What is being done about the issue? How can we, as consumers, break the cycle?
Brands like Lush have completely cut out natural mica from their products, instead using synthetic mica to give their cosmetics that characteristic sheen. It’s an excellent step towards sustainability. However, there are a few issues with this.
Firstly, synthetic mica differs from natural mica in many respects—while natural mica is uneven in shape, synthetic mica is completely uniform, which means that the visual effects and formulation requirements between the two ingredients are vastly different. Secondly, according to this study, synthetic mica only accounts for around 10 per cent of the market, and its market share is not expected to grow by more than two per cent in the next ten years.
Further, replacing natural mica with synthetic mica isn’t a simple feat, and is likely to take brands years of development and millions of dollars to get the formulation right. With that in mind, it is unlikely that this is a significant development in revolutionising the mica industry. That said, opting for synthetic mica is one surefire way to ensure that no blood was spilt to give you your glow.
Other brands like Shiseido, Sephora, Coty, Chanel and more are working with the Responsible Mica Initiative to create the world’s first sustainable mica framework. Meanwhile, brands like L’Oreal are working with their suppliers to secure the supply chain against child labour. Again, while it is a step in the right direction, there is still a long way to go. However, rallying behind brands that are making an effort to do better and creating demand for sustainable mica may push the industry towards more sustainable and ethical practices.

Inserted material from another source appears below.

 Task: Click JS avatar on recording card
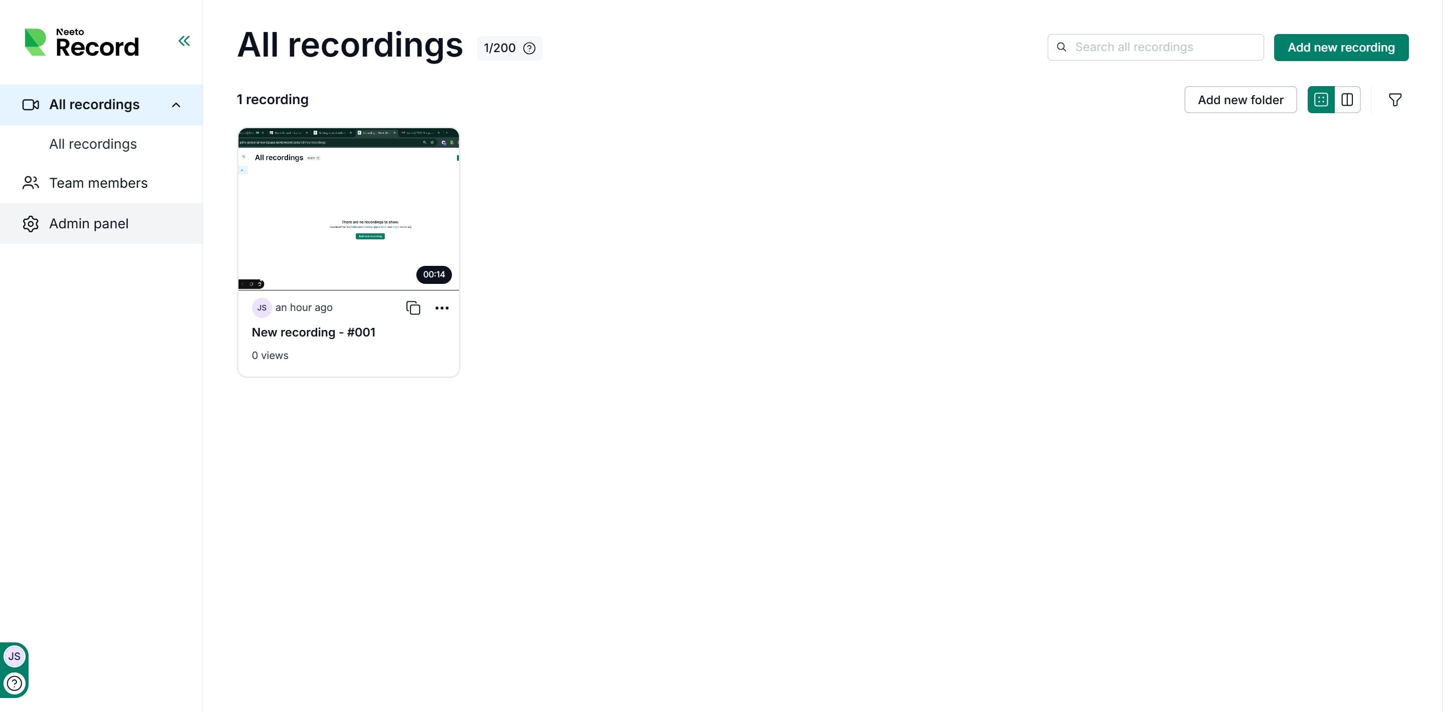(262, 308)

Non-profit organisations like the Kailash Satyarthi Children’s Foundation and the Bachpan Bachao Andolan (Save Childhood Movement) are working to end all forms of child violence. The organisations are both founded by Nobel Peace Laureate Mr Kailash Satyarthi, and are partially funded by both government services and beauty conglomerates like Estée Lauder. So far, Mr Satyarthi has managed to free over 80,000 child slaves through his organisations. Every little bit helps, so if you can donate, supporting the many organisations working to end child labour is yet another good step in the right direction.
Finally, it must be said that resolving the issues with the mica industry isn't as simple as boycotting the ingredient altogether—a huge portion of the mica market goes towards insulation and electronics, so the demand will always be there. In addition, mica mining is the foundation of the livelihoods of many, and a boycott isn’t going to dismantle the structure of the existing supply chain. Further, the corrupt mica mining industry extends far beyond India; it is a global issue.
Rather, demanding meaningful change and stricter regulations within the industry, supporting organisations like the Kailash Satyarthi Children’s Foundation and the Responsible Mica Initiative, and shopping with brands that are working towards real reform is the key.